「あのなあ。こんなところでそんなことしてるなよ。独り身には目の毒なんだけど。それとも、オレたちに見せ付けるつもりだったのか?」
そのタキの一言は、十分に場を和ませる効果があったみたい。あたしはちょっと恥ずかしくてリョウのうしろに隠れてしまったけど、リョウは余裕が出てきたように答えたの。

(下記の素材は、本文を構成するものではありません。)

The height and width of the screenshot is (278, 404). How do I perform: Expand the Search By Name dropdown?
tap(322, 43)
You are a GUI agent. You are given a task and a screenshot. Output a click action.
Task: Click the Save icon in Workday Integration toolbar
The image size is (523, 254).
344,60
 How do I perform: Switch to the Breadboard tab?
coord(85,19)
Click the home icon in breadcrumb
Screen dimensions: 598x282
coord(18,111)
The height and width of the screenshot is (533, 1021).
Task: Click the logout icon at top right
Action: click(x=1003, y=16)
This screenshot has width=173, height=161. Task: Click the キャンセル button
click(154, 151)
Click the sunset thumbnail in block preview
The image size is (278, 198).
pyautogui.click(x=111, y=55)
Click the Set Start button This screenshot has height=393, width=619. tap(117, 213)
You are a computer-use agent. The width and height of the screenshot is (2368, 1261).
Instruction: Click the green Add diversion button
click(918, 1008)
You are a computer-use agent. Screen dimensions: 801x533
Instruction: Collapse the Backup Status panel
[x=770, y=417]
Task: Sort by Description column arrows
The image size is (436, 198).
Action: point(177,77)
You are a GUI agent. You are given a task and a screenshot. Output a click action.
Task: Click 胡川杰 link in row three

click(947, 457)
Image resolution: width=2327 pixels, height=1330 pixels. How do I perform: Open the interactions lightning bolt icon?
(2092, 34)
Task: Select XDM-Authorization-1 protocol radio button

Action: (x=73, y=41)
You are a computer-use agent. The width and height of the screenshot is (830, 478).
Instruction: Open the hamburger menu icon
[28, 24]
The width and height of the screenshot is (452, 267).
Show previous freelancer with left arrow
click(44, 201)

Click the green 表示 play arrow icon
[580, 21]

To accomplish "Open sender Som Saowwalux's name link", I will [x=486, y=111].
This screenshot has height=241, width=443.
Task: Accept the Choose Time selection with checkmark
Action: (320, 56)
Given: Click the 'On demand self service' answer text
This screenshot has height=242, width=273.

「ああ、悪かった。…続きは見えないところでやることにするよ」
「続き、って。…呆れたヤツだな。もうじき予言の時刻だってのに何のんきなこと言ってるんだよ。祈りの巫女だって迷惑だろ?」
「すぐに戻る。それまで2人に逃げ道の説明でもしててくれ」
そう言ってリョウはあたしの背中を押して、あたしとタキがさっき話していた森の中へと歩いていった。うしろではタキの「今あの2人が行った方が逃げ道だよ」なんて声が聞こえてくる。リョウは無視して、森に入るころにはあたしの背中を押すのもやめて、ずっと先に立ってい歩いていったんだ。やがて不意に立ち止まると、少し辺りを見回しながらつぶやいたの。
「このあたりか…」
「え?」
「さっき、タキとここで何を話してた」
リョウ、あたしがさっきタキといっしょに森に入ったこと、知ってたの…?
とっさに言葉が出なかった。だって、さっきタキと話していたのはリョウのことだったから。あんなこと、本人のリョウに話せる訳ないよ。あたしがリョウの嘘に気づいてることがリョウに知られてしまう。
あたしが黙り込んでいる間、リョウはちょっと怖い顔をしてあたしを見つめていた。なにか言わなければいけないと思うのに言葉が出てこない。…タキに言われるまでもないよ。あたしって、本当に嘘をつくのに向いてない人間なんだ。
やがて、リョウの方が諦めたように大きく息をついた。
「仕方ねえな。…おまえ、これから人気のないところであいつと2人きりになるな。約束できるか?」
あたしが無心でうなずくと、リョウはほんの少しだけ苦笑いを見せた。